§ Aim of the exercise
Reproduce the listing below line for line, changing nothing.

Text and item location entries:

-=-=-

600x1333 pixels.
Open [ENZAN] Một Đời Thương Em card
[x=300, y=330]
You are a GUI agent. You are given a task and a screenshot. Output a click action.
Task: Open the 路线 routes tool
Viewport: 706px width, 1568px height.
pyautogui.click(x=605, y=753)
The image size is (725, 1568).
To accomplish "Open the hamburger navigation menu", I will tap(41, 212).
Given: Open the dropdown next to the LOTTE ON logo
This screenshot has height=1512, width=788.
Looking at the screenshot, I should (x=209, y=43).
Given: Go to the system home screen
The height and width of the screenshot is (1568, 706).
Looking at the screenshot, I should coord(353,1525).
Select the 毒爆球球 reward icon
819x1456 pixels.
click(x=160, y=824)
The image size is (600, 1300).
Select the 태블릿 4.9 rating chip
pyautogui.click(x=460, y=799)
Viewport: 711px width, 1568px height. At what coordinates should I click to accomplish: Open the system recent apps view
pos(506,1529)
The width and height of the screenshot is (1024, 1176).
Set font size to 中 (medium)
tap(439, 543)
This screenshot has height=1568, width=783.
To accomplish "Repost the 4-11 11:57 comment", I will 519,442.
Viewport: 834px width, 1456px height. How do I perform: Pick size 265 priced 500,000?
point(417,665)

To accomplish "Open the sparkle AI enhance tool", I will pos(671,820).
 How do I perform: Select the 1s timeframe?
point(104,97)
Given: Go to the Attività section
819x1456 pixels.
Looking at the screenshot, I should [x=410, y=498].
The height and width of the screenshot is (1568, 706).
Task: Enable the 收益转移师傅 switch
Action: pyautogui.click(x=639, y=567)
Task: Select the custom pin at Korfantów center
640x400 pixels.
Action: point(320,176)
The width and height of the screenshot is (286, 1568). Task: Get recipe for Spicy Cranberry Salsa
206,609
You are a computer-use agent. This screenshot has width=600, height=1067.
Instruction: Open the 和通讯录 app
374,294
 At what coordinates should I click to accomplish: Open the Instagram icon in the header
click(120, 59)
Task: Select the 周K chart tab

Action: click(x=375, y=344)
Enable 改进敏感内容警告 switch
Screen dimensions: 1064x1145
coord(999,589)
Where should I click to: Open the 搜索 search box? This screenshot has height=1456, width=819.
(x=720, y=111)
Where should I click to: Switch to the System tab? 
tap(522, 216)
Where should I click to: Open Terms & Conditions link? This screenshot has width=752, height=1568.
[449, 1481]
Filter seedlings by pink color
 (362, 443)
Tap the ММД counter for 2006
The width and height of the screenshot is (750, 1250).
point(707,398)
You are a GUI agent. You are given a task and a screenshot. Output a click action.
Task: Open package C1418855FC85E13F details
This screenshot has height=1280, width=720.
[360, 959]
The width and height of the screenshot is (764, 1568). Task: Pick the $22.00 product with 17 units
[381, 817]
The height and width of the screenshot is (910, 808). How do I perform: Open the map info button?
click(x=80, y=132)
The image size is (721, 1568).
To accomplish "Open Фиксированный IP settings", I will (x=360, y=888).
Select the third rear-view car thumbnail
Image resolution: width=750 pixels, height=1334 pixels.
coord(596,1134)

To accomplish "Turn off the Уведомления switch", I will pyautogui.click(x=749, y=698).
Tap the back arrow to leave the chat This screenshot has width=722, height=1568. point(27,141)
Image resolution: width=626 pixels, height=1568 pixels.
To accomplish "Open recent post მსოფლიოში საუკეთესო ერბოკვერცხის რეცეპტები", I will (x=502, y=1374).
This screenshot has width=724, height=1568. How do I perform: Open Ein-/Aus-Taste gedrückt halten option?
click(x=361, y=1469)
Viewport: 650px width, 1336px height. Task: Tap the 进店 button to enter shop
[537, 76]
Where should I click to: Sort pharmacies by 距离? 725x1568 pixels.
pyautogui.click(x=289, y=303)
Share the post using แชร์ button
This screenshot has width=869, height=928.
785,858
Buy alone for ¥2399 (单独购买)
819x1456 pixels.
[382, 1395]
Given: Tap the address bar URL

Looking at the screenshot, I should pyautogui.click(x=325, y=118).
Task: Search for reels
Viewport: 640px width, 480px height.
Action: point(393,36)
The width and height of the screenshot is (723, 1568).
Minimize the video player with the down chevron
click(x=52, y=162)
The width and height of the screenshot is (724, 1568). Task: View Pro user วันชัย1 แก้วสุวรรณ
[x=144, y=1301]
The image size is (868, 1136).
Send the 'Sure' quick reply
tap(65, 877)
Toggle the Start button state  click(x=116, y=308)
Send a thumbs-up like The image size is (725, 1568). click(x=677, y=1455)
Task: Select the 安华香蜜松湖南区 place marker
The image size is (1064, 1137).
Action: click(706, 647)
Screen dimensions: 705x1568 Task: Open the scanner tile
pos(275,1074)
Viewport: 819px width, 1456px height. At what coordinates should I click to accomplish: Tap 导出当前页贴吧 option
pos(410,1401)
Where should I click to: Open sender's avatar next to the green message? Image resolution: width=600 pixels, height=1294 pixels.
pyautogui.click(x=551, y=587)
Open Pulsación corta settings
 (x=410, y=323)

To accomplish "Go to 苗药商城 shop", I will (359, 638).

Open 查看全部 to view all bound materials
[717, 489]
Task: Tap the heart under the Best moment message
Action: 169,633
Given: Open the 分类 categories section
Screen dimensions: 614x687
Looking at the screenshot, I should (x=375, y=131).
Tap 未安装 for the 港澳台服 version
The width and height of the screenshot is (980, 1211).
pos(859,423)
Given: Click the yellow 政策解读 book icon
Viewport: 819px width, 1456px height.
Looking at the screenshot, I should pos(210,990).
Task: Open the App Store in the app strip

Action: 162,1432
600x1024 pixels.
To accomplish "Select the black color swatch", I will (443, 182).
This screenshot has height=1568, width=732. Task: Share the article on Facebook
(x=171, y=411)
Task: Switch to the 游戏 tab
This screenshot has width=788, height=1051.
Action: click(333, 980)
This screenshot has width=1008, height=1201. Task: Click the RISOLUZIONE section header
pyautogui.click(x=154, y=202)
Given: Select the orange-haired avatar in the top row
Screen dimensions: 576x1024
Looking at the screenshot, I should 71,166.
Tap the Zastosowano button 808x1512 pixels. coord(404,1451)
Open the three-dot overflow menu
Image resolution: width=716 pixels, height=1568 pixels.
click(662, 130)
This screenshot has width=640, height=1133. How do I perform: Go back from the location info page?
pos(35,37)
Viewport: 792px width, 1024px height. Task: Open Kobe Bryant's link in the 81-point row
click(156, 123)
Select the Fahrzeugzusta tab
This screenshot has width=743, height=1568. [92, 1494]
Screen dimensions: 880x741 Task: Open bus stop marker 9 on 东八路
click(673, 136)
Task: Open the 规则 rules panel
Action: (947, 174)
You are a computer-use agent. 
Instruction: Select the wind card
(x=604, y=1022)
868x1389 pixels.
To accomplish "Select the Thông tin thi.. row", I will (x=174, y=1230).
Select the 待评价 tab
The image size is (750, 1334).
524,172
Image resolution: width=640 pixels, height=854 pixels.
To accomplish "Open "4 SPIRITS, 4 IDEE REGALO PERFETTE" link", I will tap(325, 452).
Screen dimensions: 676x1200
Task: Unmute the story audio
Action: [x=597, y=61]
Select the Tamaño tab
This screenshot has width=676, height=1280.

-=-=-

§ Response
600x1333 pixels.
Open [ENZAN] Một Đời Thương Em card
[x=300, y=330]
You are a GUI agent. You are given a task and a screenshot. Output a click action.
Task: Open the 路线 routes tool
Viewport: 706px width, 1568px height.
pyautogui.click(x=605, y=753)
The image size is (725, 1568).
To accomplish "Open the hamburger navigation menu", I will tap(41, 212).
Given: Open the dropdown next to the LOTTE ON logo
This screenshot has height=1512, width=788.
Looking at the screenshot, I should (x=209, y=43).
Given: Go to the system home screen
The height and width of the screenshot is (1568, 706).
Looking at the screenshot, I should coord(353,1525).
Select the 毒爆球球 reward icon
819x1456 pixels.
click(x=160, y=824)
The image size is (600, 1300).
Select the 태블릿 4.9 rating chip
pyautogui.click(x=460, y=799)
Viewport: 711px width, 1568px height. At what coordinates should I click to accomplish: Open the system recent apps view
pos(506,1529)
The width and height of the screenshot is (1024, 1176).
Set font size to 中 (medium)
tap(439, 543)
This screenshot has height=1568, width=783.
To accomplish "Repost the 4-11 11:57 comment", I will 519,442.
Viewport: 834px width, 1456px height. How do I perform: Pick size 265 priced 500,000?
point(417,665)

To accomplish "Open the sparkle AI enhance tool", I will pos(671,820).
 How do I perform: Select the 1s timeframe?
point(104,97)
Given: Go to the Attività section
819x1456 pixels.
Looking at the screenshot, I should [x=410, y=498].
The height and width of the screenshot is (1568, 706).
Task: Enable the 收益转移师傅 switch
Action: pyautogui.click(x=639, y=567)
Task: Select the custom pin at Korfantów center
640x400 pixels.
Action: point(320,176)
The width and height of the screenshot is (286, 1568). Task: Get recipe for Spicy Cranberry Salsa
206,609
You are a computer-use agent. This screenshot has width=600, height=1067.
Instruction: Open the 和通讯录 app
374,294
 At what coordinates should I click to accomplish: Open the Instagram icon in the header
click(120, 59)
Task: Select the 周K chart tab

Action: click(x=375, y=344)
Enable 改进敏感内容警告 switch
Screen dimensions: 1064x1145
coord(999,589)
Where should I click to: Open the 搜索 search box? This screenshot has height=1456, width=819.
(x=720, y=111)
Where should I click to: Switch to the System tab? 
tap(522, 216)
Where should I click to: Open Terms & Conditions link? This screenshot has width=752, height=1568.
[449, 1481]
Filter seedlings by pink color
 (362, 443)
Tap the ММД counter for 2006
The width and height of the screenshot is (750, 1250).
point(707,398)
You are a GUI agent. You are given a task and a screenshot. Output a click action.
Task: Open package C1418855FC85E13F details
This screenshot has height=1280, width=720.
[360, 959]
The width and height of the screenshot is (764, 1568). Task: Pick the $22.00 product with 17 units
[381, 817]
The height and width of the screenshot is (910, 808). How do I perform: Open the map info button?
click(x=80, y=132)
The image size is (721, 1568).
To accomplish "Open Фиксированный IP settings", I will (x=360, y=888).
Select the third rear-view car thumbnail
Image resolution: width=750 pixels, height=1334 pixels.
coord(596,1134)

To accomplish "Turn off the Уведомления switch", I will pyautogui.click(x=749, y=698).
Tap the back arrow to leave the chat This screenshot has width=722, height=1568. point(27,141)
Image resolution: width=626 pixels, height=1568 pixels.
To accomplish "Open recent post მსოფლიოში საუკეთესო ერბოკვერცხის რეცეპტები", I will (x=502, y=1374).
This screenshot has width=724, height=1568. How do I perform: Open Ein-/Aus-Taste gedrückt halten option?
click(x=361, y=1469)
Viewport: 650px width, 1336px height. Task: Tap the 进店 button to enter shop
[537, 76]
Where should I click to: Sort pharmacies by 距离? 725x1568 pixels.
pyautogui.click(x=289, y=303)
Share the post using แชร์ button
This screenshot has width=869, height=928.
785,858
Buy alone for ¥2399 (单独购买)
819x1456 pixels.
[382, 1395]
Given: Tap the address bar URL

Looking at the screenshot, I should pyautogui.click(x=325, y=118).
Task: Search for reels
Viewport: 640px width, 480px height.
Action: point(393,36)
The width and height of the screenshot is (723, 1568).
Minimize the video player with the down chevron
click(x=52, y=162)
The width and height of the screenshot is (724, 1568). Task: View Pro user วันชัย1 แก้วสุวรรณ
[x=144, y=1301]
The image size is (868, 1136).
Send the 'Sure' quick reply
tap(65, 877)
Toggle the Start button state  click(x=116, y=308)
Send a thumbs-up like The image size is (725, 1568). click(x=677, y=1455)
Task: Select the 安华香蜜松湖南区 place marker
The image size is (1064, 1137).
Action: click(706, 647)
Screen dimensions: 705x1568 Task: Open the scanner tile
pos(275,1074)
Viewport: 819px width, 1456px height. At what coordinates should I click to accomplish: Tap 导出当前页贴吧 option
pos(410,1401)
Where should I click to: Open sender's avatar next to the green message? Image resolution: width=600 pixels, height=1294 pixels.
pyautogui.click(x=551, y=587)
Open Pulsación corta settings
 (x=410, y=323)

To accomplish "Go to 苗药商城 shop", I will (359, 638).

Open 查看全部 to view all bound materials
[717, 489]
Task: Tap the heart under the Best moment message
Action: 169,633
Given: Open the 分类 categories section
Screen dimensions: 614x687
Looking at the screenshot, I should (x=375, y=131).
Tap 未安装 for the 港澳台服 version
The width and height of the screenshot is (980, 1211).
pos(859,423)
Given: Click the yellow 政策解读 book icon
Viewport: 819px width, 1456px height.
Looking at the screenshot, I should pos(210,990).
Task: Open the App Store in the app strip

Action: 162,1432
600x1024 pixels.
To accomplish "Select the black color swatch", I will (443, 182).
This screenshot has height=1568, width=732. Task: Share the article on Facebook
(x=171, y=411)
Task: Switch to the 游戏 tab
This screenshot has width=788, height=1051.
Action: click(333, 980)
This screenshot has width=1008, height=1201. Task: Click the RISOLUZIONE section header
pyautogui.click(x=154, y=202)
Given: Select the orange-haired avatar in the top row
Screen dimensions: 576x1024
Looking at the screenshot, I should 71,166.
Tap the Zastosowano button 808x1512 pixels. coord(404,1451)
Open the three-dot overflow menu
Image resolution: width=716 pixels, height=1568 pixels.
click(662, 130)
This screenshot has width=640, height=1133. How do I perform: Go back from the location info page?
pos(35,37)
Viewport: 792px width, 1024px height. Task: Open Kobe Bryant's link in the 81-point row
click(156, 123)
Select the Fahrzeugzusta tab
This screenshot has width=743, height=1568. [92, 1494]
Screen dimensions: 880x741 Task: Open bus stop marker 9 on 东八路
click(673, 136)
Task: Open the 规则 rules panel
Action: (947, 174)
You are a computer-use agent. 
Instruction: Select the wind card
(x=604, y=1022)
868x1389 pixels.
To accomplish "Select the Thông tin thi.. row", I will (x=174, y=1230).
Select the 待评价 tab
The image size is (750, 1334).
524,172
Image resolution: width=640 pixels, height=854 pixels.
To accomplish "Open "4 SPIRITS, 4 IDEE REGALO PERFETTE" link", I will tap(325, 452).
Screen dimensions: 676x1200
Task: Unmute the story audio
Action: [x=597, y=61]
Select the Tamaño tab
This screenshot has width=676, height=1280.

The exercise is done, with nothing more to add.